Consumer lag is that moment when you realize your streaming platform is actually broken as hell.
The worst part? The symptoms lie to you. I spent 6 hours one night chasing org.apache.kafka.clients.consumer.CommitFailedException: Commit cannot be completed
errors that turned out to be database connection pool exhaustion. The real problem was three layers deep from what Kafka was telling me.
What Is Consumer Lag (Skip the Theory)
Consumer lag = how far behind your consumer is. It's the difference between the latest message offset and where your consumer actually is. If producers are at offset 50,000 and your consumer just processed offset 47,000, you have 3,000 messages of lag.
Anything over a few hundred messages usually means shit's going sideways.
Why Lag Happens (The Real Reasons)
Your Code Is Slow: 90% of the time it's your consumer logic being garbage. I've seen 50ms processing time turn into 2+ seconds because someone added a synchronous HTTP call to validate every message. Don't do that.
Producers Going Nuts: Black Friday hits and suddenly your producers are vomiting 10x normal traffic while your consumers are still configured for Tuesday afternoon load. Your consumers can't keep up.
Partition Assignment Problems: One consumer gets all the hot partitions while others sit idle. I've seen one partition drowning while others barely had any lag. That's messed up partition distribution.
Infrastructure Issues:
- JVM garbage collection decides to pause for 30 seconds
- Network hiccups make consumers think brokers died
- Some genius put Kafka on spinning disks
- Kubernetes kills your pod right as it's catching up
When Lag Becomes a Problem
Had a client where even a couple seconds of lag meant fraudulent transactions slipped through. The costs were brutal when fraud detection can't keep up.

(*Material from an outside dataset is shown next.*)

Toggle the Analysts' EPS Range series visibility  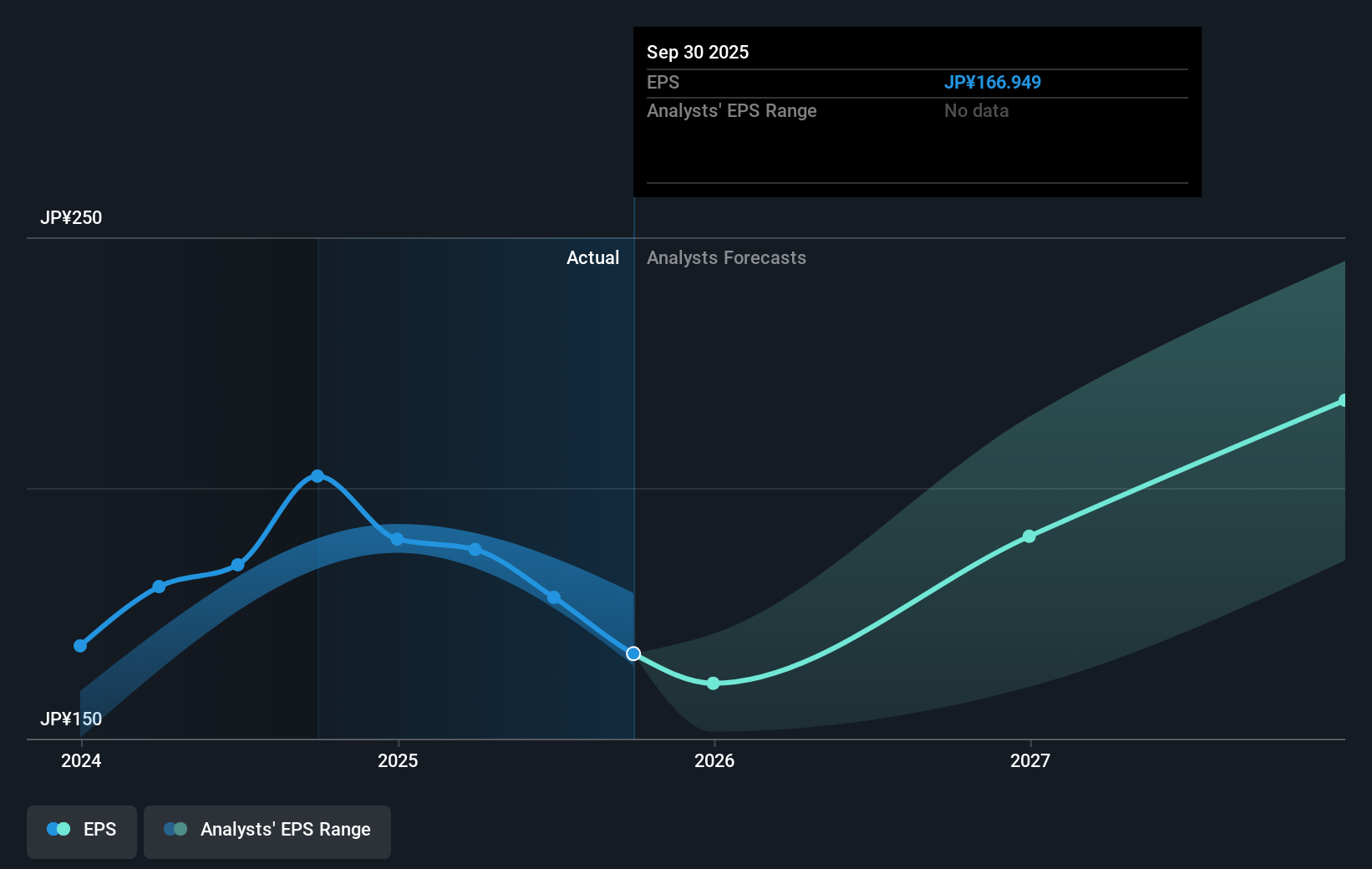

Lag creates vicious cycles. Messages pile up faster than you can process them. Your consumers get overwhelmed, process even slower, lag gets worse. I've watched systems take down entire platforms this way.
KRaft in Kafka 2.8+ helped with coordinator issues, but if your consumer code sucks, you're still screwed. I've seen teams upgrade from Kafka 2.4 to 3.6 expecting miracles, only to discover their 5-second database calls were still killing performance. No amount of Kafka improvements will fix slow database calls or blocking I/O.